Light/Breezes

Light/Breezes
SUNRISE AT DEATH VALLEY-Photo by Tom Cochrun

Monday, March 12, 2012

MYSTICAL MESSAGES THRU TIME?

AMERICAN CAVE PAINTINGS
ON THE CARRIZO PLAIN
      Extraordinary occurrences have taken place here in Painted Rock on the exotic Carrizo plain in San Luis Obispo County. Some look at this formation and see lizards or turtles.
          Pictographs, like the frame above fill the inner chamber of what is a sacred site for Chumash and Yokut Indians.
      The Carrizo Plain is a ten mile wide and almost 50 mile long valley in the eastern portion of San Luis Obispo County between the Temblor and Caliente mountain ranges.  In the 
middle of the northern plain lays Soda Lake, the remains of a prehistoric sea.
      In the rare rainy season the lake becomes 3000 acres of water and a winter home for Sandhill Cranes, but most of the year it is a salt bed.
      Nestled on the western edge of plain is Painted Rock, a curved bowl, not unlike an amphitheater. It is a religious site.  
      It is inside the Painted Rock that shamans and holy men 
of Chumash and Yokut people and perhaps other tribes, have held rituals and left traces of visions.
      The walls are rich with pictographs that are some of the most valuable and rare native paintings in the world.  These
are said to have been made 500 to 2000 years ago.
      The red pigments were made with ochre, the white by shale and gypsum and the black by charcoal.
      Look carefully and you see layers of history and earlier ages speaking through time. 

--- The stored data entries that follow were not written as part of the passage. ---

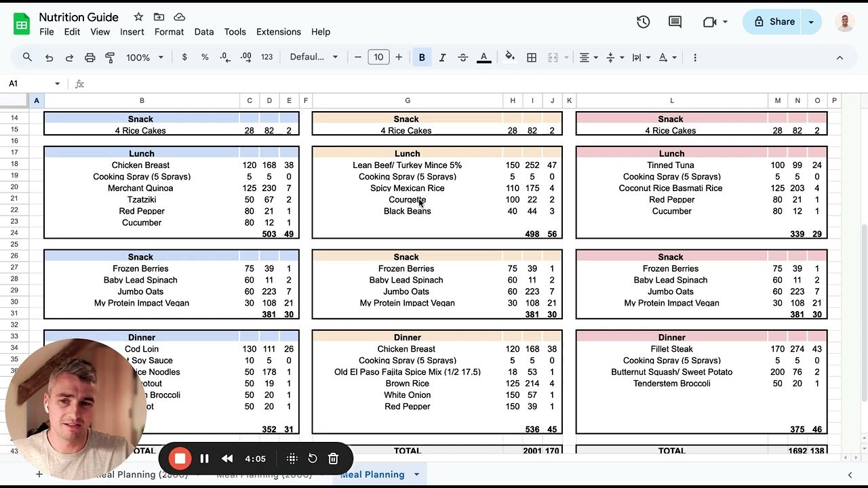Toggle italic formatting button
The image size is (868, 488).
point(442,58)
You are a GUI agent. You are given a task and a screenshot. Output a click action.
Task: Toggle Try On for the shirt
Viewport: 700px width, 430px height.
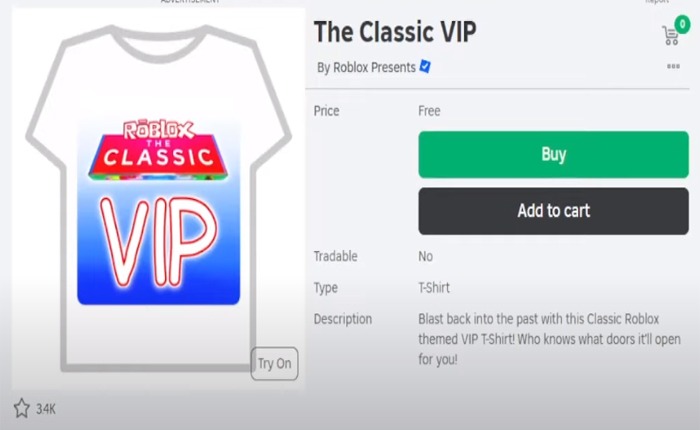(x=274, y=364)
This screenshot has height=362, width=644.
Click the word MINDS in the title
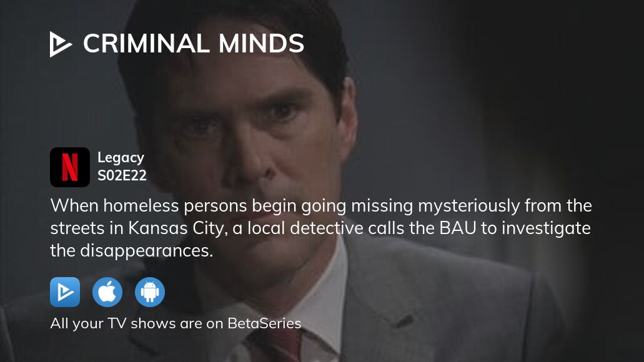(261, 44)
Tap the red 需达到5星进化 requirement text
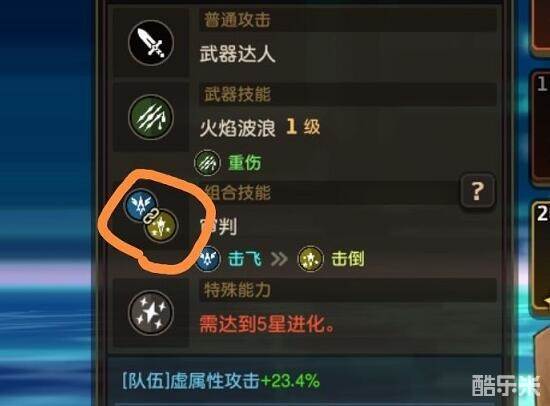Viewport: 550px width, 406px height. 267,324
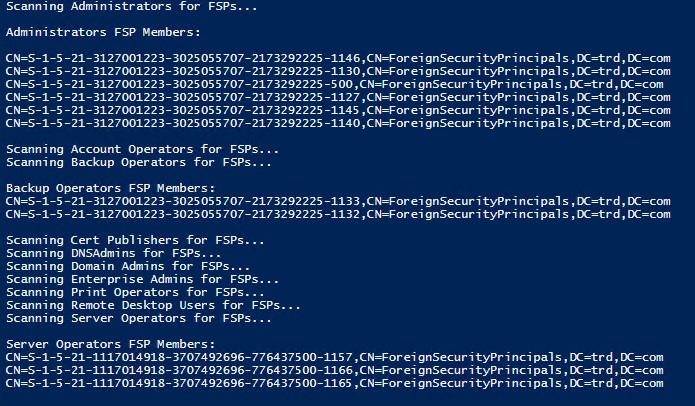Select the SID entry ending in -1133
Viewport: 695px width, 406px height.
click(338, 201)
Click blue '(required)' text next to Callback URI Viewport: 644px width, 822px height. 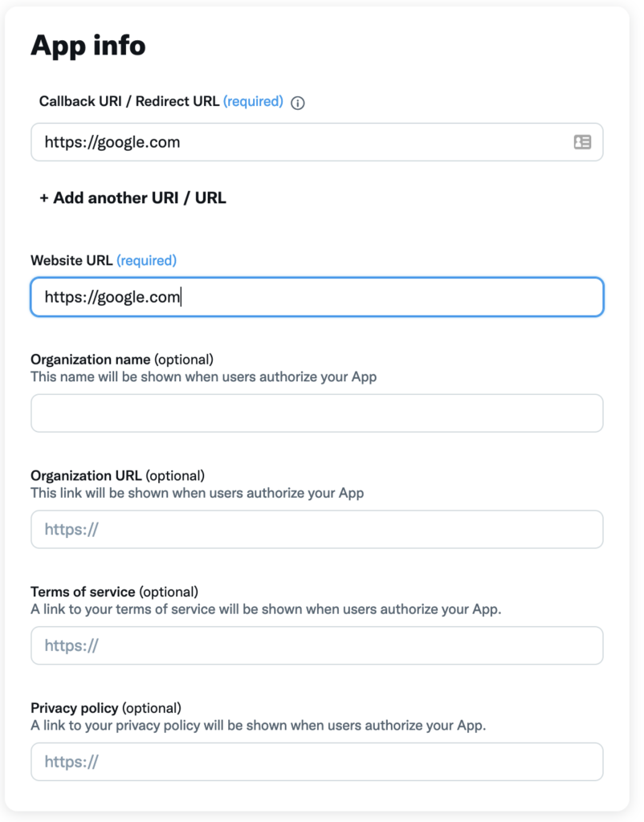tap(253, 101)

     Earlier visitors desecrated the ancient paintings, so now
the Painted Rock is open only by appointment.




   
      Imagine the time when a native shaman conducted sacred ritual or activity amidst these stones that were said to resemble specific shapes or powers.
    Ancient California history is visible on the Carrizo Plain national monument, just 90 minutes from Cambria.
     See you down the trail.

3 comments:

  1. I've been to many of the Pre-Columbian sites in the Southwest. I'm always awed by the history and the humanity of them and stunned by our ignorance of the cultures that were here long before us.

    ReplyDelete
  2. Some of these beautiful rock formations remind me of the work of Henry Moore, who was also looking for sacred shapes and eternal meaning. Quite beautiful.

    ReplyDelete
  3. Stephen--My wife, a talented artist, and I both like Moore's work. There is a beautiful
    piece in Columbus Indiana that we used as a center piece for a Christmas card many years ago.

    Jager-So right you are! Our definition of history could be expanded.